Because I'm always up for a challenge, I decided I had to review this unreviewable book.
Code Name Verity is a lot of things. It is a celebration of the contributions women aviators and spies made to WWII. It is a tale of courage and hope when the stakes are high and the odds are impossible. It is a smart and layered thriller full of twists. But first and foremost, it is a story of friendship.
Maddie and, well, let's call her “the narrator,” would not have met under normal circumstances. Maddie is the grandchild of immigrant shopkeepers. The narrator comes from wealth and blood. But war shifts the social structure, and both women have stepped up to use their unique skills to fill traditionally male roles. Maddie uses her technical know-how to fly planes and work for air traffic control, and the narrator uses her education and language fluency to assist the secretive “special operations.”
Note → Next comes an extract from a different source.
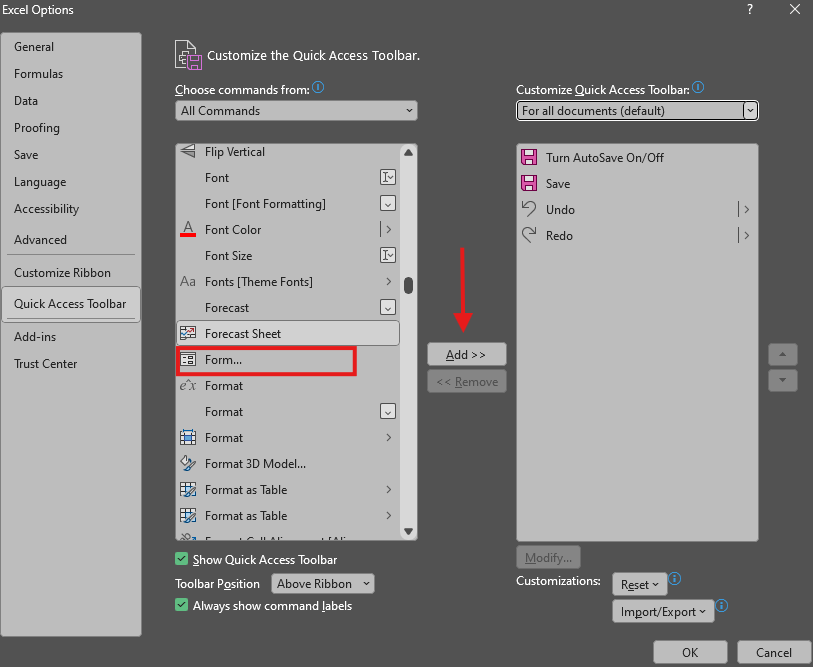
Task: Click the Undo arrow icon in toolbar list
Action: click(529, 210)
The two become fast friends after collaborating on a sensitive situation and sharing a harrowing night in an air raid shelter. They stay connected through their different and dangerous assignments, teaching each other important skills and bringing courage and joy to each other during difficult times.
By the time the novel starts, something has gone terribly wrong. The narrator has been captured and interrogated by the Gestapo in France, and she has two weeks to write her confession of her war time efforts. Throughout this twisting and complex account, we see how Maddie and the narrator's friendship has given them the courage needed to fight their respective battles.
While I usually don't go for thrillers, I enjoyed this book. I think my favorite part was its focus on female friendship. Contemporary fiction thrives on romantic tension. Many new authors are even told they need to add a romantic interest for their book to be published because, let's face it, how many titles on the New York Times YA Bestseller list are romance-free? Hint: not many.
Code Name Verity pulled it off. This novel is full of adventure and connection — a boy would have been a distraction. This plot creates tension without a romantic lead, and the characters are rich and interesting as individuals.
The framework is also a lot of fun. This is the kind of book where you'll find yourself frequently flipping back to reread the hints that had been given earlier. The narrator keeps you guessing throughout, and new information colors the way you see earlier events.
As is often the case with World War II books, this is not for the faint of heart. There is torture, murder, sexual abuse, and brutality that is certainly historically accurate, but still a little tough for younger audiences to stomach.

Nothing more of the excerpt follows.